I hadn’t meant to say it, but it came out all the same, raw as a gunshot wound.

‘I killed your fucking brother and I nearly killed Grant. I’m no good, Keep. You know it. I know it. Cat needs to know it, too.’

‘And you’re full of it. David earned his death and I don’t blame you for it—you know that. All I know about Cat is that you’ve been a good friend to her for over twenty years. You love her, and you love her kid, too, and I know you’d die to protect the both of them. What more needs to be said?’

He paused.

‘Whether she wants to be with you or not is her decision, and if she wants you—well, shit... Who are you to tell her she’s wrong? And don’t give me that crap about not loving her. Giving her up is killing you. I can see it in your face.’

My jaw ached—everything fucking ached.

‘I don’t deserve her.’ My voice didn’t even sound like mine. ‘She’s...everything I’m not.’

Keep sat forward and leaned his elbows on his desk. ‘Of course you don’t deserve her. That’s why you’re gonna spend every goddamn minute of your life making sure you do.’

I stared at him. My uncle, my president. The man who’d been more of a father to me than my own dad ever had been.

‘It’s not just Cat.’ The words were as rusty as old nails. ‘I screwed up with the club, too.’

Keep’s blue eyes were very direct. ‘What the fuck kind of club do you think I run? Think I’d let a piece of shit like Justin Grant take a good brother down?’ One corner of his mouth tilted up. ‘I’ve got your back, Smoke. You should know that.’

The raw, aching wound in my chest throbbed. ‘What I did is going to make—’

‘Leave me to deal with the club. You go deal with your woman. And for fuck’s sake do it quickly—because I can only imagine what your drama’s doing to her right now.’

I couldn’t move—just stood there frozen.

Of course the club had my back, and so did Keep. How had I forgotten that?

Like you forgot Cat had your back, too. She always did.

A hot, painful feeling shifted inside me. Shame. Remorse. For the way I’d walked out on her. For forgetting everything she’d done for me. For forgetting twenty-three fucking years of friendship.

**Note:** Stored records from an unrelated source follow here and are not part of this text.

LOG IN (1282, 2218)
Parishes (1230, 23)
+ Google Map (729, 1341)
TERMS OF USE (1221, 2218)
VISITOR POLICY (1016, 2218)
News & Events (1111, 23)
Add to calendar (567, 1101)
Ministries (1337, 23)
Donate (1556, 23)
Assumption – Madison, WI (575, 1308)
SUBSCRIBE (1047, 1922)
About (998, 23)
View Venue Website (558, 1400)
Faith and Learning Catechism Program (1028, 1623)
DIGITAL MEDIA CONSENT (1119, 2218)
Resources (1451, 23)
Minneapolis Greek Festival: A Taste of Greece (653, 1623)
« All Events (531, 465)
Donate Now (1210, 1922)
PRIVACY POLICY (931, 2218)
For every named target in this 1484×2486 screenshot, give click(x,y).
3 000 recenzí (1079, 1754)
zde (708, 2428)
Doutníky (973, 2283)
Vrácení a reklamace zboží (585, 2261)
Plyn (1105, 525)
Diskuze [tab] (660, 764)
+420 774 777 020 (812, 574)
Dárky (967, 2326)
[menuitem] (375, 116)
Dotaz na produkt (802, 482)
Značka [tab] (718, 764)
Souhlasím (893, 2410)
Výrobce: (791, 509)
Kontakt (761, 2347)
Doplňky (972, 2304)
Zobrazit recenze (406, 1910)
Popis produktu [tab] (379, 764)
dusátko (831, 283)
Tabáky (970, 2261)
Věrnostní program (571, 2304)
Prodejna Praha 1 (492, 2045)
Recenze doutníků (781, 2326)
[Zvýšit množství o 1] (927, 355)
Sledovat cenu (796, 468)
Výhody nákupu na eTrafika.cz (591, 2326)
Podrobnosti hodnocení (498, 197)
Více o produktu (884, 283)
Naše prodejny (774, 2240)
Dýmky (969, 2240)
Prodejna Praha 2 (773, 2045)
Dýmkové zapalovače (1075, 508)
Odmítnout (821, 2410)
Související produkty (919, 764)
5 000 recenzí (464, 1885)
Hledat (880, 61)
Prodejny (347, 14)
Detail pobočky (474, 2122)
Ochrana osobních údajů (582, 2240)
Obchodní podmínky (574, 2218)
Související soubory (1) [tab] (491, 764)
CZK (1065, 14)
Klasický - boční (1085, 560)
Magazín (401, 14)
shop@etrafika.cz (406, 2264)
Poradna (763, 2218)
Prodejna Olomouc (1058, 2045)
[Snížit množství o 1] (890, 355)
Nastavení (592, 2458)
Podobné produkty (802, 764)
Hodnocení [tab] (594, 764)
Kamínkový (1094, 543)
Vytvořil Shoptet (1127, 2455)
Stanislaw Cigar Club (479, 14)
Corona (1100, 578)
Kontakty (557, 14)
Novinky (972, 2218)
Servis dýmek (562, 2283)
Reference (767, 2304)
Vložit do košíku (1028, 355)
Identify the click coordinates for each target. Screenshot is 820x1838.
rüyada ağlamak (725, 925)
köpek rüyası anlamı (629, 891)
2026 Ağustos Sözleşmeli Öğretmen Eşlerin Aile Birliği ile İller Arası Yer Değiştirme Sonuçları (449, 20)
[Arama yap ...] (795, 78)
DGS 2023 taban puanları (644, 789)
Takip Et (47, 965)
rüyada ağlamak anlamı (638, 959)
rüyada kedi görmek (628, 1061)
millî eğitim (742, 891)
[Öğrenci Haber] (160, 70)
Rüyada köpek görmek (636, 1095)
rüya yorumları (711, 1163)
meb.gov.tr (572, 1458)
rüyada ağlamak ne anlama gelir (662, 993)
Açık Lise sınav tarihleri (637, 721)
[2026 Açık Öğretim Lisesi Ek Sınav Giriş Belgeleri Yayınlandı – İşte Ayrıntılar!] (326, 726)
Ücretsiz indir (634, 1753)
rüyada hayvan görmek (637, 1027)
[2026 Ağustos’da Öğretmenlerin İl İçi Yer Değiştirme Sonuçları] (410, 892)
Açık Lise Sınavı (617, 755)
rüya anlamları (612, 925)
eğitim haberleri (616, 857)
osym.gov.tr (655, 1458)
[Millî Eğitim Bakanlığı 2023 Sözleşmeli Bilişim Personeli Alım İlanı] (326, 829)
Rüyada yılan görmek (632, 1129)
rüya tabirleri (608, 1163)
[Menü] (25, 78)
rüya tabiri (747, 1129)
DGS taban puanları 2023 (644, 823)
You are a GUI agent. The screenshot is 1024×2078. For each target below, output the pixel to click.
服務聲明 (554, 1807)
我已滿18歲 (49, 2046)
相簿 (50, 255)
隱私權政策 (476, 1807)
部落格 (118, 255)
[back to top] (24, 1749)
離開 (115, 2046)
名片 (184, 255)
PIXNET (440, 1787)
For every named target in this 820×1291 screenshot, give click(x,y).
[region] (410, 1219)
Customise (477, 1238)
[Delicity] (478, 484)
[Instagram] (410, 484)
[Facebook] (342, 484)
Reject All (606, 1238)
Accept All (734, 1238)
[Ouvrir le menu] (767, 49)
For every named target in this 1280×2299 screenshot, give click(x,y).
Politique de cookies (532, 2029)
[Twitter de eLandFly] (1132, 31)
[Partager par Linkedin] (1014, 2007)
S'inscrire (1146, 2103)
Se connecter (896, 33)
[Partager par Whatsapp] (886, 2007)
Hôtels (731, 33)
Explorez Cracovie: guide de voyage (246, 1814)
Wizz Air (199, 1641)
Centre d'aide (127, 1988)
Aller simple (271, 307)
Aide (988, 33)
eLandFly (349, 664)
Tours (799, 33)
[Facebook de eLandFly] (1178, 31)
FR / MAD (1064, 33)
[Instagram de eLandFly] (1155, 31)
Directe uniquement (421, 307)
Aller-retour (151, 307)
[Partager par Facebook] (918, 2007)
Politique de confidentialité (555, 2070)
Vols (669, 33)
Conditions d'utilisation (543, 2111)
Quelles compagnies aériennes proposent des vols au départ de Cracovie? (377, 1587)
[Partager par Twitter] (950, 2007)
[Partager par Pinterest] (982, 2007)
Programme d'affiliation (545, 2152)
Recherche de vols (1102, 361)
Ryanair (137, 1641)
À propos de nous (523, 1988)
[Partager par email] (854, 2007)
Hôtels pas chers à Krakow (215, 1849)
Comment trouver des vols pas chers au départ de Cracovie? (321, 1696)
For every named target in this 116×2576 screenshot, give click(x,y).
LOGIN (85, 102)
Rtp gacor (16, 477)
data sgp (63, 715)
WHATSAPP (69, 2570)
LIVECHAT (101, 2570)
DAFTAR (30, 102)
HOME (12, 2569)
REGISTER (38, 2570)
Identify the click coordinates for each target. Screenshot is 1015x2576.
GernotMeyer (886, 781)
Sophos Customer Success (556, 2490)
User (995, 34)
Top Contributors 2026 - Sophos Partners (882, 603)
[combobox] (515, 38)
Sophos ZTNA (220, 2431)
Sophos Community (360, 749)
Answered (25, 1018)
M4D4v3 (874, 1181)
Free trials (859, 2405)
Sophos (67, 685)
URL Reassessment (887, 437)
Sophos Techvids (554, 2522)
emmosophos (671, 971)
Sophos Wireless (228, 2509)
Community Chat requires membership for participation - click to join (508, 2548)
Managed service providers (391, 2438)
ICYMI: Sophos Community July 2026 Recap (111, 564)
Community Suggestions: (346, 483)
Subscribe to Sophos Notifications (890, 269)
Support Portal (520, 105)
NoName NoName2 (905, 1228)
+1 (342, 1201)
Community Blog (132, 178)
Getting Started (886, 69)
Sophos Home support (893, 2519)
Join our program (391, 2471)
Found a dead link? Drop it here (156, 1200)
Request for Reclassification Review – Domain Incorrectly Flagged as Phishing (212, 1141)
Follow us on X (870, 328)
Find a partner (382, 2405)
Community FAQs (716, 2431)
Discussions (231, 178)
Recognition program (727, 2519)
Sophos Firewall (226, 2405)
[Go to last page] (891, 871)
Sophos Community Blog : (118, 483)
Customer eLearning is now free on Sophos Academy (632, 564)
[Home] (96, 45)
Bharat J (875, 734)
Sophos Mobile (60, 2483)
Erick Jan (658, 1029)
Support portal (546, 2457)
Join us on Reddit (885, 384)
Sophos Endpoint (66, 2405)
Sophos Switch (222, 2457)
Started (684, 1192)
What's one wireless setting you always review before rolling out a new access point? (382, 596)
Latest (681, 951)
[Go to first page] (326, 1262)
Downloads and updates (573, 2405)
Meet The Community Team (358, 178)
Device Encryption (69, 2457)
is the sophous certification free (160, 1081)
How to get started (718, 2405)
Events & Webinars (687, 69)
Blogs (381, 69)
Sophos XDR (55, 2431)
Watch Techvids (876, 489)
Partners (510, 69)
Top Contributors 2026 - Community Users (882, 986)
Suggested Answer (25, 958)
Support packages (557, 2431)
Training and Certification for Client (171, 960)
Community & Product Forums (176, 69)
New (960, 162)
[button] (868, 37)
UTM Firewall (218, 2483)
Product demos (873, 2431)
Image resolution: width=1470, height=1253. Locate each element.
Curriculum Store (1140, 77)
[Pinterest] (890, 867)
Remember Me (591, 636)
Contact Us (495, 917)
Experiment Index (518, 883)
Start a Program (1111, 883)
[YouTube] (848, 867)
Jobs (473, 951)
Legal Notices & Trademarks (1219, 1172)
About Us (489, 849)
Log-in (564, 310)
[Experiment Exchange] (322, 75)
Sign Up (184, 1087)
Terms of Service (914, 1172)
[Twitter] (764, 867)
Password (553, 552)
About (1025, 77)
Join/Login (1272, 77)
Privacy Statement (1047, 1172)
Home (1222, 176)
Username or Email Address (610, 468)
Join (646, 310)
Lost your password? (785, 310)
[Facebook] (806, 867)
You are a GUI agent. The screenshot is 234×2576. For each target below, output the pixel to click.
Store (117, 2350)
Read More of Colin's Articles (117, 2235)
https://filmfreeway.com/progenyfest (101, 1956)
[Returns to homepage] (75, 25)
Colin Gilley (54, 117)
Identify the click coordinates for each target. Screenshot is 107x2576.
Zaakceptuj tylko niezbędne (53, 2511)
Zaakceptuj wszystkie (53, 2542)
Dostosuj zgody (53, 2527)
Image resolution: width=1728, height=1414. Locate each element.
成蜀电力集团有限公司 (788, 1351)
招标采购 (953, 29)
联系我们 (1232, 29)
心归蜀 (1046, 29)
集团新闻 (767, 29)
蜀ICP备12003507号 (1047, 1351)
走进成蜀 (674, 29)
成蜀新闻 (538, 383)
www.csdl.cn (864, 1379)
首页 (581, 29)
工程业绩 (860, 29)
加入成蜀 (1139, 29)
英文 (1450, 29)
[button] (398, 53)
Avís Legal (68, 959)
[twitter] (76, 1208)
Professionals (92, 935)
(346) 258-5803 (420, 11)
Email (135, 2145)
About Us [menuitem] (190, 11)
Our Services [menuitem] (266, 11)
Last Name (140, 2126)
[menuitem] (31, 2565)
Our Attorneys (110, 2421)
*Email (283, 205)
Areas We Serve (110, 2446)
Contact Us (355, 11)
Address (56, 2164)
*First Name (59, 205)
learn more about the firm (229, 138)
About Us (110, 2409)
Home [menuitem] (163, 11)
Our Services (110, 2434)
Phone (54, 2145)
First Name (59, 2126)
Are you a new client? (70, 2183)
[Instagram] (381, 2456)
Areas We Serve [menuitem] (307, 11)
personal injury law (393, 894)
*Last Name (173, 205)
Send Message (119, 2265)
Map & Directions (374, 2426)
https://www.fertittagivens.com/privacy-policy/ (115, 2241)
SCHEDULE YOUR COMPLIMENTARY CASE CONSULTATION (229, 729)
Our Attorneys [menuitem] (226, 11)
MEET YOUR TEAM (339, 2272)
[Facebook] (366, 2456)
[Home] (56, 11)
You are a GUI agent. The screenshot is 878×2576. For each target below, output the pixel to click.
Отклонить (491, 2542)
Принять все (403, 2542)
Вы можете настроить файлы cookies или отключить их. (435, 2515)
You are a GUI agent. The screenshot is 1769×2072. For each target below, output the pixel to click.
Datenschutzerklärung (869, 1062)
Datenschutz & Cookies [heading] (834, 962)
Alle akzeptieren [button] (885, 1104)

Twenty-three fucking years of love.

Keep was right. I did love her. I loved her with everything in me. And I’d been as big a pussy as Justin to leave her the way I did. Because I was scared of how much I wanted her. Of how much she meant to me. Horribly afraid I wasn’t worthy of her and never would be.

Except there was no reason for me to be such a goddamn coward. Cat had never rejected me—not once. Not even in the terrible aftermath of Dad’s death. Every single time she’d been there for me when I needed her. Without judgement. Without criticism.

She loved me.

‘Even if you leave me, I’ll still be here for you. I’ll always be here for you...’

Her voice echoed in my head and the pain was more than I could bear.